Correlation Between Disney and Altitude Acquisition
Can any of the company-specific risk be diversified away by investing in both Disney and Altitude Acquisition at the same time? Although using a correlation coefficient on its own may not help to predict future stock returns, this module helps to understand the diversifiable risk of combining Disney and Altitude Acquisition into the same portfolio, which is an essential part of the fundamental portfolio management process.
By analyzing existing cross correlation between Walt Disney and Altitude Acquisition Corp, you can compare the effects of market volatilities on Disney and Altitude Acquisition and check how they will diversify away market risk if combined in the same portfolio for a given time horizon. You can also utilize pair trading strategies of matching a long position in Disney with a short position of Altitude Acquisition. Check out your portfolio center. Please also check ongoing floating volatility patterns of Disney and Altitude Acquisition.
Diversification Opportunities for Disney and Altitude Acquisition
-0.84 | Correlation Coefficient |
Pay attention - limited upside
The 3 months correlation between Disney and Altitude is -0.84. Overlapping area represents the amount of risk that can be diversified away by holding Walt Disney and Altitude Acquisition Corp in the same portfolio, assuming nothing else is changed. The correlation between historical prices or returns on Altitude Acquisition Corp and Disney is a relative statistical measure of the degree to which these equity instruments tend to move together. The correlation coefficient measures the extent to which returns on Walt Disney are associated (or correlated) with Altitude Acquisition. Values of the correlation coefficient range from -1 to +1, where.

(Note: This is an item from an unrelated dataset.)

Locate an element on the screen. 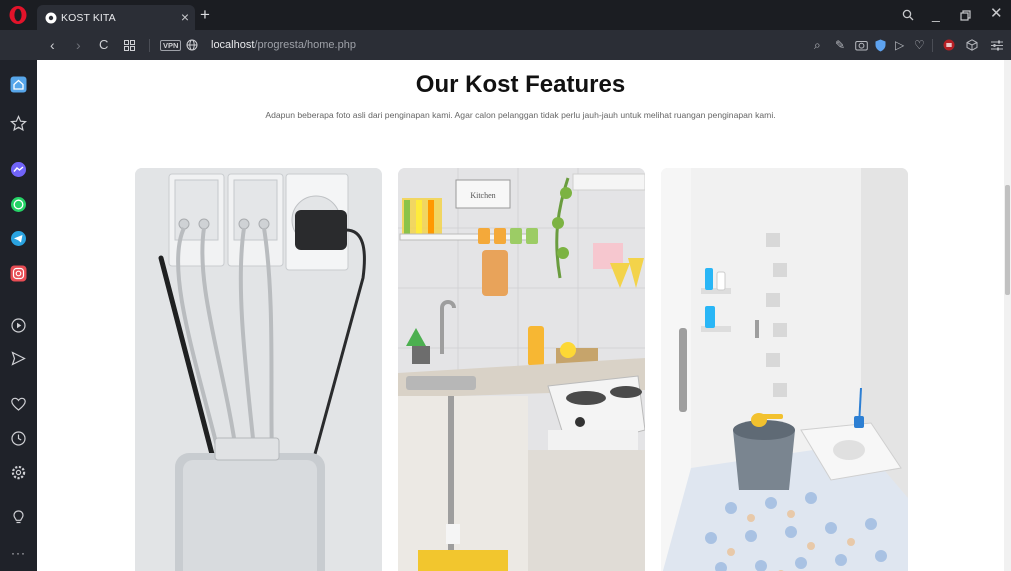 The height and width of the screenshot is (571, 1011). scrollbar-thumb is located at coordinates (1008, 240).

The correlation of zero (0) is possible when the price movement of Altitude Acquisition Corp has no effect on the direction of Disney i.e., Disney and Altitude Acquisition go up and down completely randomly.

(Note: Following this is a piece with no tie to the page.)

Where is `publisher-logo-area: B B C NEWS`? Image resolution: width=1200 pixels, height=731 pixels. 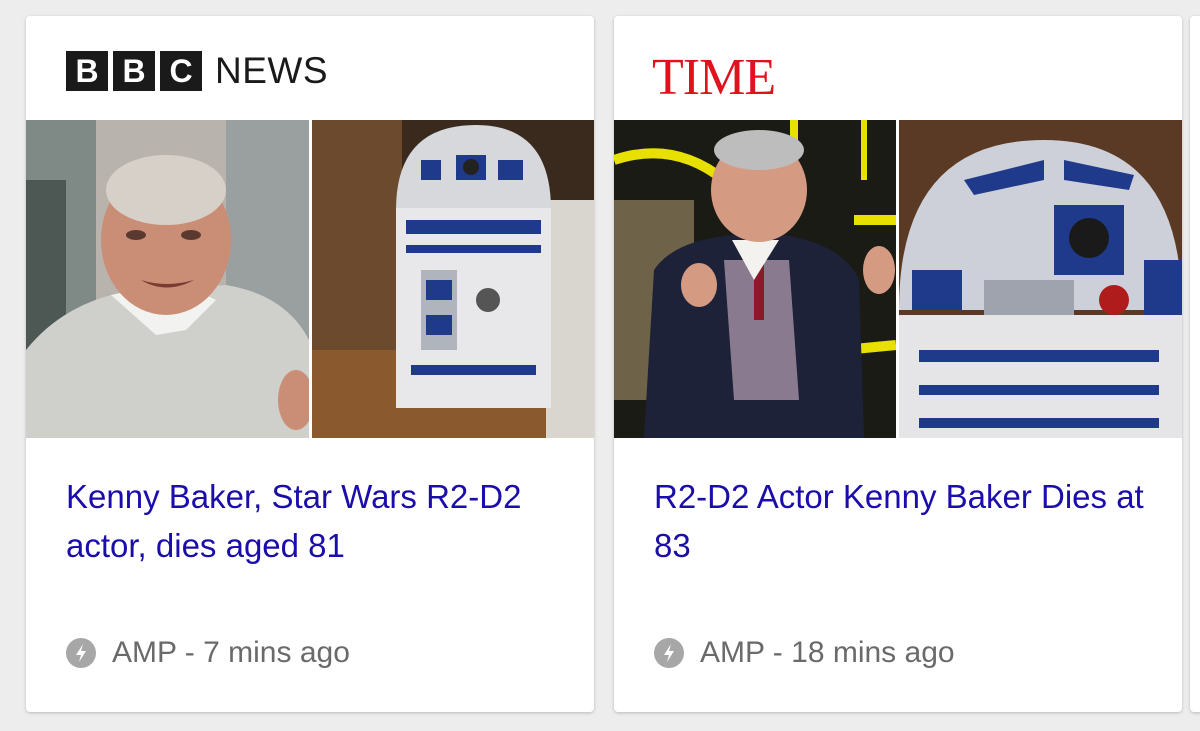
publisher-logo-area: B B C NEWS is located at coordinates (310, 68).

Pair Corralation between Disney and Altitude Acquisition
Considering the 90-day investment horizon Walt Disney is expected to generate 7.5 times more return on investment than Altitude Acquisition. However, Disney is 7.5 times more volatile than Altitude Acquisition Corp. It trades about 0.05 of its potential returns per unit of risk. Altitude Acquisition Corp is currently generating about -0.04 per unit of risk. If you would invest 9,181 in Walt Disney on August 31, 2024 and sell it today you would earn a total of 2,566 from holding Walt Disney or generate 27.95% return on investment over 90 days.
Time Period | 3 Months [change] |
Direction | Moves Against |
Strength | Significant |
Accuracy | 8.56% |
Values | Daily Returns |
Walt Disney vs. Altitude Acquisition Corp
Performance |
Timeline |
Walt Disney |
Altitude Acquisition Corp |
Risk-Adjusted Performance
0 of 100
Weak | Strong |
Very Weak
Disney and Altitude Acquisition Volatility Contrast
Predicted Return Density |
Returns |
Pair Trading with Disney and Altitude Acquisition
The main advantage of trading using opposite Disney and Altitude Acquisition positions is that it hedges away some unsystematic risk. Because of two separate transactions, even if Disney position performs unexpectedly, Altitude Acquisition can make up some of the losses. Pair trading also minimizes risk from directional movements in the market. For example, if an entire industry or sector drops because of unexpected headlines, the short position in Altitude Acquisition will offset losses from the drop in Altitude Acquisition's long position.Disney vs. Roku Inc | Disney vs. AMC Entertainment Holdings | Disney vs. Paramount Global Class | Disney vs. Warner Bros Discovery |
Check out your portfolio center.Note that this page's information should be used as a complementary analysis to find the right mix of equity instruments to add to your existing portfolios or create a brand new portfolio. You can also try the Odds Of Bankruptcy module to get analysis of equity chance of financial distress in the next 2 years.